J'en gardais un assez bon souvenir, voulant avant tout le revoir pour me projeter au mieux dans « Glass », que je voyais le lendemain. À raison. On a beaucoup voulu le comparer au « Sixième Sens », le faisant régulièrement apparaître comme une déception. C'est à mon sens une erreur. Hormis la présence de Bruce Willis et le style très personnel de son réalisateur, il faut vraiment les prendre comme deux œuvres totalement indépendantes, et c'est alors que l'on pourra apprécier « Incassable » pour ce qu'il est vraiment : une réussite étonnante. Alors c'est vrai qu'à une époque où nous sommes submergés par des films de super-héros ultra-spectaculaires et bardés d'affrontements dantesques, « Incassable » peut paraître fort modeste. Mais finalement, c'est comme si Shyamalan avait anticipé ce qu'allait devenir les productions Marvel et DC dans les années à venir : des objets efficaces mais interchangeables, se ressemblant tous et donc peu marquants. Sa vision est aux antipodes : presque aucun combat, une opposition surtout psychologique, une « errance » d'un héros déboussolé par les révélations qu'on vient de lui faire (on le serait à moins)... On peut même trouver que le cinéaste n'en fait pas assez, se reposant trop sur cette dimension quasi « intimiste ». Et pourtant, alors qu'au vu de ces mots le risque de s'ennuyer pouvait être grand, il n'en est rien, le sens inouï de la réalisation, la beauté de la photographie, l'habileté du scénario (ne cherchant jamais à en faire trop) nous plongeant de bout en bout dans cet univers si singulier, infiniment plus profond et immersif que tout ce que l'on peut voir désormais dans un registre sans la moindre audace (ou presque). Dommage que dans la dernière ligne droite, l'écriture cède un peu à la facilité via ce personnage d'
« assassin-kidnappeur »
tombant vraiment à pic et trouvé pour le moins facilement par notre héros (disons que le hasard fait parfois très bien les choses!),
le combat apparaissant également plutôt décevant (toute la partie dans la maison est en revanche d'une tension, d'une précision admirables)

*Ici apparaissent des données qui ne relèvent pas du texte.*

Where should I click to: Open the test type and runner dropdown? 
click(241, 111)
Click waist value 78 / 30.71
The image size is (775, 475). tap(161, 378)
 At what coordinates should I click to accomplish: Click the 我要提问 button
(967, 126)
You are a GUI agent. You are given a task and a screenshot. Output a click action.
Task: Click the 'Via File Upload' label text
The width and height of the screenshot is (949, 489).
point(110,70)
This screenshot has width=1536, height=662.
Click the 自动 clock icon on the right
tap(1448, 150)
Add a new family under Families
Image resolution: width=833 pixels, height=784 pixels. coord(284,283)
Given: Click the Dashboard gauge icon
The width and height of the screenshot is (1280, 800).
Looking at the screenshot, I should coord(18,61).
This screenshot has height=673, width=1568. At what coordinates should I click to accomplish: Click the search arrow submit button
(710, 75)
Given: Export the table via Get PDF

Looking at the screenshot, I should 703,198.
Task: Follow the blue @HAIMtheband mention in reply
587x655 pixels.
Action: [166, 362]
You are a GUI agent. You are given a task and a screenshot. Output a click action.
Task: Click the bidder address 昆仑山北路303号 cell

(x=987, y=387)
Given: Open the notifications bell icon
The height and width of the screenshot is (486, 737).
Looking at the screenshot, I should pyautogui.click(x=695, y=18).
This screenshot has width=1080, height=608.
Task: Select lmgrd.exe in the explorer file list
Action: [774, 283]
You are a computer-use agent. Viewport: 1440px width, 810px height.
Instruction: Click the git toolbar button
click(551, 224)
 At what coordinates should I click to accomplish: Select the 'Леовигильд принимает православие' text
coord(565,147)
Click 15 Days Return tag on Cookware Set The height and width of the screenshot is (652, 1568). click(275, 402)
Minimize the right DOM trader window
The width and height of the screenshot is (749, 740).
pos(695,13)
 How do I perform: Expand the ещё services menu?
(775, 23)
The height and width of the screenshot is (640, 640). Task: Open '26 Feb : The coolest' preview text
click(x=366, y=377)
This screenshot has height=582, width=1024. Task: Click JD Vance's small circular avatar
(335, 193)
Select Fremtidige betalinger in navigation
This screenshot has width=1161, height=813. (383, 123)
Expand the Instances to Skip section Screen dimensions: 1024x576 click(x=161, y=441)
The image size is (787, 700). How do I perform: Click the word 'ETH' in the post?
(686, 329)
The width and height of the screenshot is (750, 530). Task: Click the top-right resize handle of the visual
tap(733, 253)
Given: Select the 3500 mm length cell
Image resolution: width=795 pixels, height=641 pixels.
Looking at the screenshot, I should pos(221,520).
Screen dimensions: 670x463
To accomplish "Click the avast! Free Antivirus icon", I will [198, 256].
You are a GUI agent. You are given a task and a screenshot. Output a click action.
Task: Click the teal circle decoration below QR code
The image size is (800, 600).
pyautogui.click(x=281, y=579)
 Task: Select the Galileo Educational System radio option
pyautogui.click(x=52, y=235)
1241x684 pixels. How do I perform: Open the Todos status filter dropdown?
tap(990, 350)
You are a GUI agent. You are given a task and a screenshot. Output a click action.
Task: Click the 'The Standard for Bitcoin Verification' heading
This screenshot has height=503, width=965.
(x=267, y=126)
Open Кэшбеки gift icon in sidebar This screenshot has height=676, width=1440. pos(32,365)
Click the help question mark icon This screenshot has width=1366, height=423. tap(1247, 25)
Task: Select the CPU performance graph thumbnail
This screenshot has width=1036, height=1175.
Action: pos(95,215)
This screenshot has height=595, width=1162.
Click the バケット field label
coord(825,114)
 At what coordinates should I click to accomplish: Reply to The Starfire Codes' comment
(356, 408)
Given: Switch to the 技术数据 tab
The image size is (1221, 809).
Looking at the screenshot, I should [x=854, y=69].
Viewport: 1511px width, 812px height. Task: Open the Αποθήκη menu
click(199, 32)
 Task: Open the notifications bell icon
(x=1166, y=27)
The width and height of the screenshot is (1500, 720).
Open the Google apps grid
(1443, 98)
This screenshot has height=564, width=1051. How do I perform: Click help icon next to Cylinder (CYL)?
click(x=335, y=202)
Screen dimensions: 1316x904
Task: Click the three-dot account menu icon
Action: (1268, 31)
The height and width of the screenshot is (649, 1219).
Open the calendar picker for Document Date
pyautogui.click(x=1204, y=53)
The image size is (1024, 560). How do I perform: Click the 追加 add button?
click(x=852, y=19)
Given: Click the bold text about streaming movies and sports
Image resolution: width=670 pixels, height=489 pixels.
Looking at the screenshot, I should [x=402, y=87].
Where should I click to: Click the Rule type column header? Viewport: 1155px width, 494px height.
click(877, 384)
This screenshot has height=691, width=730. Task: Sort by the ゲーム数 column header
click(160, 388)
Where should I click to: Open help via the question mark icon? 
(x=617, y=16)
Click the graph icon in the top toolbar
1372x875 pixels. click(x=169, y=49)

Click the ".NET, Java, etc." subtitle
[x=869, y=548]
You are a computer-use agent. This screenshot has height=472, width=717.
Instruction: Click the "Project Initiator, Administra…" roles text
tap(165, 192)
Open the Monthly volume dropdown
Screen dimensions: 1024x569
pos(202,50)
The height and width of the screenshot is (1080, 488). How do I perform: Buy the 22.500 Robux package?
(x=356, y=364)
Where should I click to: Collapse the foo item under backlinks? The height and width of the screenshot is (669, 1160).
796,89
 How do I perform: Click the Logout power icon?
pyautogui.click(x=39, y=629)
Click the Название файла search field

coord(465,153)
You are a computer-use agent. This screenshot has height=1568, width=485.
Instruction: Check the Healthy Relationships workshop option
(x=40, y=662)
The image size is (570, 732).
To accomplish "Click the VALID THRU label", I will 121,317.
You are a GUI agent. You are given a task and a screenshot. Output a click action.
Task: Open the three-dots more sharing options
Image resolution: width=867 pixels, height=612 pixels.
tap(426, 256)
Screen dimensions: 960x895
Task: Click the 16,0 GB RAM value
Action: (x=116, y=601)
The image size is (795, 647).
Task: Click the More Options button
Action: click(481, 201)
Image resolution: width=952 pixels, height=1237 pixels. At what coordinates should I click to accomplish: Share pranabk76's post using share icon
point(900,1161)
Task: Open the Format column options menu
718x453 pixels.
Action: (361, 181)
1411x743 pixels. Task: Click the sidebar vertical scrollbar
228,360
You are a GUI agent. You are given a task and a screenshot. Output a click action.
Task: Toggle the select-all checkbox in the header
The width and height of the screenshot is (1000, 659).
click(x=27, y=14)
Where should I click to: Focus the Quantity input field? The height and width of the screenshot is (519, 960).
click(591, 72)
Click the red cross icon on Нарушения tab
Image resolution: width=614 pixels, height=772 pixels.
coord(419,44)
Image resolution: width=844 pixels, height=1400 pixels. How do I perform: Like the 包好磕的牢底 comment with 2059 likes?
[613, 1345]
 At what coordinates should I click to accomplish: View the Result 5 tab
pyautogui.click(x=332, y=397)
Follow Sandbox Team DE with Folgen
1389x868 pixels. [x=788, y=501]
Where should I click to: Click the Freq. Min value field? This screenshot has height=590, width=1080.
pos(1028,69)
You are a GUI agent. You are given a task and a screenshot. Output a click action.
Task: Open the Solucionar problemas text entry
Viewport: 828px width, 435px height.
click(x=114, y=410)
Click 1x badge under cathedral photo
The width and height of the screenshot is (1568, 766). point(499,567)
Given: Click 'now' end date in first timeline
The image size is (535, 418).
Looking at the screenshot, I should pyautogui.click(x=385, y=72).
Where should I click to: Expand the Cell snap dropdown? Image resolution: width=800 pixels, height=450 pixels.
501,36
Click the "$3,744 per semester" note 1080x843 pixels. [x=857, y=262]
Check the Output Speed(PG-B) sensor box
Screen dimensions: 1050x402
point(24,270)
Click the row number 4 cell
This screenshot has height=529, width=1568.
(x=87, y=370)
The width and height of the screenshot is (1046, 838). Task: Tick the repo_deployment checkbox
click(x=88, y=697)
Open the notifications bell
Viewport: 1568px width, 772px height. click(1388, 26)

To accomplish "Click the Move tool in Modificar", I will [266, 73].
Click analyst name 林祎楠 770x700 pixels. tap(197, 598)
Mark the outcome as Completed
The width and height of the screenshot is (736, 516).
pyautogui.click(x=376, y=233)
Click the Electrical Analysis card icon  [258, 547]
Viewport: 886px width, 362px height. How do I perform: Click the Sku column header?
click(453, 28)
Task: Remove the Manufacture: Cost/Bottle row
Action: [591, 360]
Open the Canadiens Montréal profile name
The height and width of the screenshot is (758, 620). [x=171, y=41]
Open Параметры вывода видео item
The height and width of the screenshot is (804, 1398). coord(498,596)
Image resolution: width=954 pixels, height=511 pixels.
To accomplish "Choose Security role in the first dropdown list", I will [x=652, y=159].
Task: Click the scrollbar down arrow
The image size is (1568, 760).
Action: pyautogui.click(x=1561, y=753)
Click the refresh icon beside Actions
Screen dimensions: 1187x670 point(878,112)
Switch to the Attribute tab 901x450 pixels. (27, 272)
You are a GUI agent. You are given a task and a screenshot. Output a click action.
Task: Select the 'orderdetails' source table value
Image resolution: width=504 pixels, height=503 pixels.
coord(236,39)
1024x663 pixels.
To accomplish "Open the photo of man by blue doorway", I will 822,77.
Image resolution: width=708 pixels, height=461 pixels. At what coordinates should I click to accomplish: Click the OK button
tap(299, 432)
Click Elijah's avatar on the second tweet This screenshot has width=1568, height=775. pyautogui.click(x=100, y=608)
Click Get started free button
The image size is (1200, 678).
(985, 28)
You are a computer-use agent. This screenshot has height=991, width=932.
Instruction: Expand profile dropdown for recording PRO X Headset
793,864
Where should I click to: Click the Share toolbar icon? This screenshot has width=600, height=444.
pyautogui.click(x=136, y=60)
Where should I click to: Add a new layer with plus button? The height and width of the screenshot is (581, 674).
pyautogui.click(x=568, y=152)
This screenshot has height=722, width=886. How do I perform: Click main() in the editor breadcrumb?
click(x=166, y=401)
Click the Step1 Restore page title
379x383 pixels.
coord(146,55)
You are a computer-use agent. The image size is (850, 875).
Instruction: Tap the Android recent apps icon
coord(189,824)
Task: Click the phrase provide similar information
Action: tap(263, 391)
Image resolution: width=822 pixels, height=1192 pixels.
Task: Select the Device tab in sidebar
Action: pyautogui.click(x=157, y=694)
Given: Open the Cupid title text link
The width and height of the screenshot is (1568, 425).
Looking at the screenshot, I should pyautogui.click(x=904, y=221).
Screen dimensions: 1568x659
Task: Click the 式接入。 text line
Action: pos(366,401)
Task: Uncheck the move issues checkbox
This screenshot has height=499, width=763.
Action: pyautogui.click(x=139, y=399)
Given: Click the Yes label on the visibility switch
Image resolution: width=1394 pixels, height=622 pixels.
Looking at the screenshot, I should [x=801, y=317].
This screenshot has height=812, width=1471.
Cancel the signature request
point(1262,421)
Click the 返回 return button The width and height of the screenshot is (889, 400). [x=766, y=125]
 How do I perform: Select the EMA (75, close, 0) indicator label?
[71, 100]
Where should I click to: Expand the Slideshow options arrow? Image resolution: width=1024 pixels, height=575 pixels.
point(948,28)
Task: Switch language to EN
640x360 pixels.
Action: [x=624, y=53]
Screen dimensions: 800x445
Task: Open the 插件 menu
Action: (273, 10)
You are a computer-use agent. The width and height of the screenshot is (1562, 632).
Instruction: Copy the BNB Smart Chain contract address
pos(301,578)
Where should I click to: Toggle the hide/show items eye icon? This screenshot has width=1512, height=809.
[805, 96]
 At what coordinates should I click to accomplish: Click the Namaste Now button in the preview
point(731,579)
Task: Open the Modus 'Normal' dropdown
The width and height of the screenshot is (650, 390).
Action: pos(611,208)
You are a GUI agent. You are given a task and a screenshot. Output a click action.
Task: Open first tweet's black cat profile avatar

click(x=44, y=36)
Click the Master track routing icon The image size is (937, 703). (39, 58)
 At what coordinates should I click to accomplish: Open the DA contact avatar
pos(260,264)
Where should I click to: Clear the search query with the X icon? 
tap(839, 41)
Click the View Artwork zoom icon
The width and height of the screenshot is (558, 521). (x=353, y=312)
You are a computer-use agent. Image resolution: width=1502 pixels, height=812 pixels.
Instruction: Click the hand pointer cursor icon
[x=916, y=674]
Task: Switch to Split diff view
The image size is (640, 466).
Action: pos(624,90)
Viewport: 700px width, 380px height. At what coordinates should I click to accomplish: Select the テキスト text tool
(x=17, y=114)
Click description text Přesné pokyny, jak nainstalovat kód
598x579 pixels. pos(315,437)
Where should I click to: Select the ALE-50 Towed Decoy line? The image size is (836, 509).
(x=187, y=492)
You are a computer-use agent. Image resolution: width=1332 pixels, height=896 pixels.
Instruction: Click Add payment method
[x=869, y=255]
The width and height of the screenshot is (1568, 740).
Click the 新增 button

. Sans oublier, cela va de soi, la présence de Samuel L. Jackson, véritable moteur de ce récit éminemment original et ambiguë jusqu'à la révélation finale, à mon sens réussie mais trop vite expédiée. En tout cas, avoir une vision globale avant d'aborder le dernier volet de la trilogie s'avère un solide atout, et surtout une belle occasion de redécouvrir cette œuvre « super-héroïque » vraiment pas comme les autres, définitivement à réhabiliter.